■ TASK TO CARRY OUT ■
Top to bottom, output the entries that follow exactly.
════
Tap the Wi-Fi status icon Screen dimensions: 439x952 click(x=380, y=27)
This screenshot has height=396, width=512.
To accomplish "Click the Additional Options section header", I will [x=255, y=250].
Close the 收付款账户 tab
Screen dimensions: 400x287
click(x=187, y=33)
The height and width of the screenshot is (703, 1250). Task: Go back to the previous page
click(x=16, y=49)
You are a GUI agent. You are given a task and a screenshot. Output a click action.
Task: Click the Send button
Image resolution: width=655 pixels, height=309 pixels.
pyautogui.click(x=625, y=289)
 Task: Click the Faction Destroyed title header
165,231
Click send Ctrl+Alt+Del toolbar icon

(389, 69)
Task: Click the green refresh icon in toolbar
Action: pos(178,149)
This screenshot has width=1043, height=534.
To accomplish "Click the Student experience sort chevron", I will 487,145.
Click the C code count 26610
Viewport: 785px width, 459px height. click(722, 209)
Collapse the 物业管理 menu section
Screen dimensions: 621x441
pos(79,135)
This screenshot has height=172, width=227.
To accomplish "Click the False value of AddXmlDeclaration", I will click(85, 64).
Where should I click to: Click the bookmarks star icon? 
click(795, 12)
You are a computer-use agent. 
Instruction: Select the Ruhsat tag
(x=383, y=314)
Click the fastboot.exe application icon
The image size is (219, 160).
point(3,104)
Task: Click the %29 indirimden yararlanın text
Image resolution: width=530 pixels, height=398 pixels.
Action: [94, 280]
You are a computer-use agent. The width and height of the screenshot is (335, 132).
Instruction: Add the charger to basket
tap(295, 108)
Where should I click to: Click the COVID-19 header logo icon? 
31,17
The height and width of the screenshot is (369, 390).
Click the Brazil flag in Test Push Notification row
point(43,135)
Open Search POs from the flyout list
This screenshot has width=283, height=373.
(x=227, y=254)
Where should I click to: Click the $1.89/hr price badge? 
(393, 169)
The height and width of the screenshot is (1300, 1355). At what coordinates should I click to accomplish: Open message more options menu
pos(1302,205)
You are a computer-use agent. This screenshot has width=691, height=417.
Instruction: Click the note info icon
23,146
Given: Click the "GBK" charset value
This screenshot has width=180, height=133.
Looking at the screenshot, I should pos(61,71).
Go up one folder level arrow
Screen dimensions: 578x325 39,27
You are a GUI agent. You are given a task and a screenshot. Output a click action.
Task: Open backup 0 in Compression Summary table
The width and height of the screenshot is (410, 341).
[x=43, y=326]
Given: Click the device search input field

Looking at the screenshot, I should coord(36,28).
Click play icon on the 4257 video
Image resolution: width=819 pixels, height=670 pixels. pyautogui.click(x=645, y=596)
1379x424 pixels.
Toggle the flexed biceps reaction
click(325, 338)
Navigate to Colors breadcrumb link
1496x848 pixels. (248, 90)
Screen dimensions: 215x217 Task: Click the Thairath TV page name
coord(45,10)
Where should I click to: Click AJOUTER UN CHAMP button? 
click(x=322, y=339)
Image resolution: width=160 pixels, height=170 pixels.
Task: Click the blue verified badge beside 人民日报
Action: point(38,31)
════
■ ANSWER BELOW ■
Tap the Wi-Fi status icon Screen dimensions: 439x952 click(x=380, y=27)
This screenshot has height=396, width=512.
To accomplish "Click the Additional Options section header", I will [x=255, y=250].
Close the 收付款账户 tab
Screen dimensions: 400x287
click(x=187, y=33)
The height and width of the screenshot is (703, 1250). Task: Go back to the previous page
click(x=16, y=49)
You are a GUI agent. You are given a task and a screenshot. Output a click action.
Task: Click the Send button
Image resolution: width=655 pixels, height=309 pixels.
pyautogui.click(x=625, y=289)
 Task: Click the Faction Destroyed title header
165,231
Click send Ctrl+Alt+Del toolbar icon

(389, 69)
Task: Click the green refresh icon in toolbar
Action: pos(178,149)
This screenshot has width=1043, height=534.
To accomplish "Click the Student experience sort chevron", I will 487,145.
Click the C code count 26610
Viewport: 785px width, 459px height. click(722, 209)
Collapse the 物业管理 menu section
Screen dimensions: 621x441
pos(79,135)
This screenshot has height=172, width=227.
To accomplish "Click the False value of AddXmlDeclaration", I will click(85, 64).
Where should I click to: Click the bookmarks star icon? 
click(795, 12)
You are a computer-use agent. 
Instruction: Select the Ruhsat tag
(x=383, y=314)
Click the fastboot.exe application icon
The image size is (219, 160).
point(3,104)
Task: Click the %29 indirimden yararlanın text
Image resolution: width=530 pixels, height=398 pixels.
Action: [94, 280]
You are a computer-use agent. The width and height of the screenshot is (335, 132).
Instruction: Add the charger to basket
tap(295, 108)
Where should I click to: Click the COVID-19 header logo icon? 
31,17
The height and width of the screenshot is (369, 390).
Click the Brazil flag in Test Push Notification row
point(43,135)
Open Search POs from the flyout list
This screenshot has width=283, height=373.
(x=227, y=254)
Where should I click to: Click the $1.89/hr price badge? 
(393, 169)
The height and width of the screenshot is (1300, 1355). At what coordinates should I click to accomplish: Open message more options menu
pos(1302,205)
You are a computer-use agent. This screenshot has width=691, height=417.
Instruction: Click the note info icon
23,146
Given: Click the "GBK" charset value
This screenshot has width=180, height=133.
Looking at the screenshot, I should pos(61,71).
Go up one folder level arrow
Screen dimensions: 578x325 39,27
You are a GUI agent. You are given a task and a screenshot. Output a click action.
Task: Open backup 0 in Compression Summary table
The width and height of the screenshot is (410, 341).
[x=43, y=326]
Given: Click the device search input field

Looking at the screenshot, I should coord(36,28).
Click play icon on the 4257 video
Image resolution: width=819 pixels, height=670 pixels. pyautogui.click(x=645, y=596)
1379x424 pixels.
Toggle the flexed biceps reaction
click(325, 338)
Navigate to Colors breadcrumb link
1496x848 pixels. (248, 90)
Screen dimensions: 215x217 Task: Click the Thairath TV page name
coord(45,10)
Where should I click to: Click AJOUTER UN CHAMP button? 
click(x=322, y=339)
Image resolution: width=160 pixels, height=170 pixels.
Task: Click the blue verified badge beside 人民日报
Action: point(38,31)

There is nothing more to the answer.